To begin with, Le Creuset is not new to the game. Founded in France in 1925 by two Belgian industrialists, one of their first products, and to date their most popular, was the Dutch oven. But wait Brian I thought you said it was a French oven? Here’s the thing, culinarily speaking I don’t believe there is anything called a French oven. The Dutch were making sand cast, iron cooking vessels since the 1600s. By the time Le Creuset came around the term Dutch oven was already pretty well established. However being French they were not about to let anyone but the French take credit so Le Creuset decided to market their Dutch oven as a French Oven. In 1934 Le Creuset introduced what is, to Katt and me at least, one of the most iconic cookware colors ever created, Flame (orange). It was this color that I purchased for Katt.
So what makes Le Creuset so much better than their often times considerably cheaper competition? For one, their construction, all Le Creuset French ovens are still produced in the same foundry in France. Each one is individually sand cast and hand finished before being sprayed with two coats of enamel and fired. The results are a cooking vessel that is built like a tank and made to endure even the toughest of kitchen abuses. The other nice feature is that the lid is cast at the same thickness as the pot itself. This means you have a very robust lid that sits nicely on the pot and has the same heat retention properties as the vessel.
In addition to construction you are also getting the Le Creuset image. It’s the difference between owning a Ferrari or a Corvette, a Ducati or a Honda. While there is little tangible performance increase (in some cases at least) you know you own the best and just the act of viewing this object becomes enjoyable. There is a pride that comes with Le Creuset ownership that just can’t be explained unless you own one.
Right, but how does it cook? In a word, perfectly, I don’t think either Katt or I have a single complaint about the vessel. From stews to soups, to slow cooking beef tongue for tacos, it’s tough to screw up in the Le Creuset French oven.

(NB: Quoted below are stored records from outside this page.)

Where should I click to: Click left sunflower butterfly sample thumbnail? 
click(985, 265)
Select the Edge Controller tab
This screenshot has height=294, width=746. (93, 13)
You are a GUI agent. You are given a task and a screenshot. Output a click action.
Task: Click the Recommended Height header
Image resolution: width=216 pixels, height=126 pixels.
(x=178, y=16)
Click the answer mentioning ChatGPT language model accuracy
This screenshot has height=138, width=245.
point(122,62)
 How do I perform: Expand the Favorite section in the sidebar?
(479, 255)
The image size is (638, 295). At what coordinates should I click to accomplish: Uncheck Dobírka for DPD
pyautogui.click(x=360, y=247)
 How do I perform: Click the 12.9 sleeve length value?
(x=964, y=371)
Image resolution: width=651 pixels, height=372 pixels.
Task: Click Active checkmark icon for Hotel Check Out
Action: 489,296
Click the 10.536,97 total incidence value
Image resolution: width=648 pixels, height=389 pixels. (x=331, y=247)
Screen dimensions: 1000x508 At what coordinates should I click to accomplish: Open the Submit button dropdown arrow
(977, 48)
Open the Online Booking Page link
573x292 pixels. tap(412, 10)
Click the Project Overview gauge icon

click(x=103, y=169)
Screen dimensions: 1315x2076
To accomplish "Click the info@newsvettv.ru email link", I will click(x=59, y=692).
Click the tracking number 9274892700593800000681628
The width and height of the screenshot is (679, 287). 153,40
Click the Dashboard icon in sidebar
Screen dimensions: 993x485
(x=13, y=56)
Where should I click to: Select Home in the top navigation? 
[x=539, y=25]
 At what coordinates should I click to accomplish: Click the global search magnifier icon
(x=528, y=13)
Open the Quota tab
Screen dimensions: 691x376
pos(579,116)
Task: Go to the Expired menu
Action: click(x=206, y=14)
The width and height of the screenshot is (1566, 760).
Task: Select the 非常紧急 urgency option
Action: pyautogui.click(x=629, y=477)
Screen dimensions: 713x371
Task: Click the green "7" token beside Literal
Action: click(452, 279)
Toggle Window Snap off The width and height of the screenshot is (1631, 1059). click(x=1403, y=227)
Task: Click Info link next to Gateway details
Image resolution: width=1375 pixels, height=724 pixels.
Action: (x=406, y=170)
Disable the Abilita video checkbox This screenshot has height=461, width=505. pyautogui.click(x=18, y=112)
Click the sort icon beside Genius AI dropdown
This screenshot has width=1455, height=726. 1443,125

You could even create a tagine in one, if heaven forbid, you didn’t own an Emile Henry tagine already. The benefits of an enameled cast iron pot are clear the moment you turn the heat to low and let it simmer all day. Stainless steel just can’t keep up. It doesn’t retain the heat as well and will end up with burn marks on the bottom. Cleaning the French oven could not be easier, either toss in the dishwasher if you are so inclined (please don’t I will cry), or simply clean by hand in the sink with minimal effort due to the enameled surface.
I have found 5.5qt size to be just about ideal for home use. Anything smaller and you have to figure out how to cut down most recipes. Anything larger and you have a lot of unused pan. Probably one of the greatest things about owning a Le Creuset French oven is the knowledge that in 100 years your French oven could still be around and functioning just as well as it does today. This means that you can start your own culinary traditions, ones that can be passed down for generations to come, and can you really put a price on that? Yes, it appears you can, and it’s 229.99 at most retailers.